▶ [Source passage]:
>>>>>
6. Tea • Shelf life: 6 to 12 months past "best by" date

Dried tea leaves, whether loose (in a sealed container) or in teabags (in an unopened box) can easily last a year or more if they're not subjected to moisture or humidity. However, the tea does tend to lose flavor over time. 

7. Powdered milk • Shelf life: 1 to 1½ years

The color, texture, or flavor of powdered milk might change as it ages, but it will still be perfectly usable and safe for at least 18 months.

8. Beef jerky • Shelf life: 1 to 2 years

Beef jerky and its predecessors in various parts of the world were invented to last a long time as sustenance in the wilderness and on long journeys. It's lean, dry, and salted -- all qualities that add to its ability to stay edible for a long time. 

9. Canned fruits and vegetables • Shelf life: 1 to 2 years past "best by" date

Canning is an extremely efficient means of preserving food. Generally speaking, if canned foods aren't subjected to intense heat, their contents should stay good for two years or more. Beware, however, of dented cans or those with swollen tops, which may indicate the presence of bacteria inside.

10. Dried pasta • Shelf life: 1 to 2 years past "best by" date

Made with just semolina flour and water, then thoroughly dried, this pasta is fairly indestructible. Its richer counterpart, fresh pasta, usually made with eggs, is much more perishable and should always be kept refrigerated. 

11. Bouillon cubes • Shelf life: 2 years

Oxygen and moisture are the enemies of these useful little blocks of instant soup or stock. Keep them dry and well sealed, and 24 months is probably the minimum they'll last.

12. Peanut butter • Shelf life: 2 years

An unopened jar of peanut butter should last longer than a couple of years at room temperature, but with time, the oil will separate, the peanut butter might dry out, and the flavor may fade. Two years is the maximum for the best quality. 

13. Dark chocolate • Shelf life: 2 to 5 years

Because milk chocolate contains dairy, it will go bad more quickly than chocolate with high cacao content and little or no milk. Warm temperatures are the enemy of dark chocolate, and while it should last for a couple of years at temperatures up to around 75º F, it will keep for as long as five years if the thermometer rests between 60º and 65º F. Chocolate exposed to high temperatures can develop white spots, but these are harmless and don't affect the flavor.
<<<<<
▶ [Record extracts]:
>>>>>
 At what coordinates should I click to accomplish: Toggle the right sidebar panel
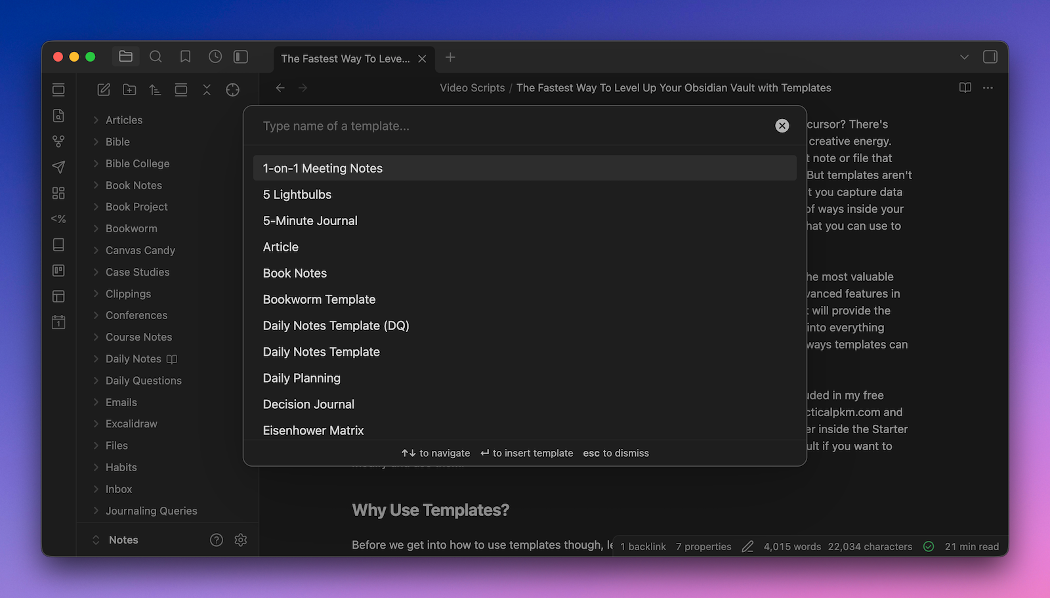990,57
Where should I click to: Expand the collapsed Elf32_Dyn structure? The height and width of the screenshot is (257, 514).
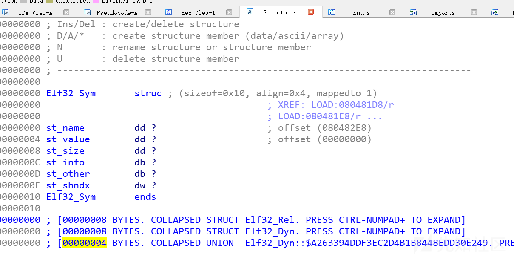[x=268, y=231]
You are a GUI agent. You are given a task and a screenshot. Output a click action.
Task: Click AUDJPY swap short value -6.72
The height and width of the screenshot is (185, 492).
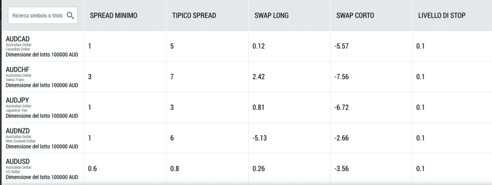(x=342, y=108)

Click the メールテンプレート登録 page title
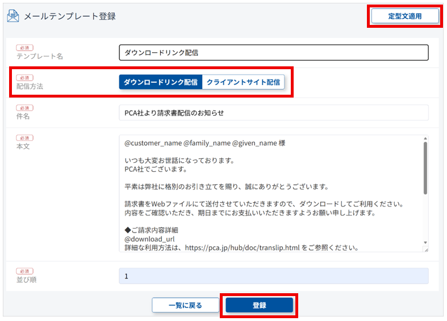(x=69, y=16)

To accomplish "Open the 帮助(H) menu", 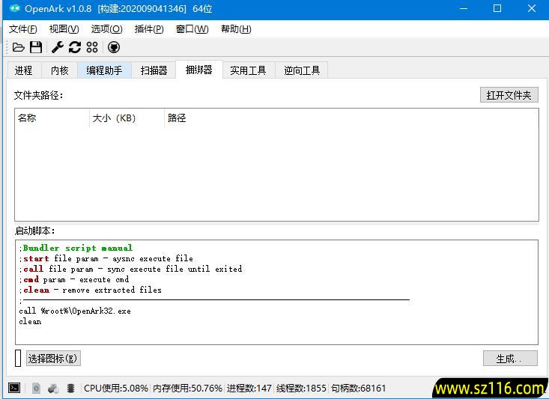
<<<<<
▶ [What is required]:
Reproduce everything in the shelf-life passage from "An unopened jar" down to "the best quality.".

▶ [Task solution]:
An unopened jar of peanut butter should last longer than a couple of years at room temperature, but with time, the oil will separate, the peanut butter might dry out, and the flavor may fade. Two years is the maximum for the best quality.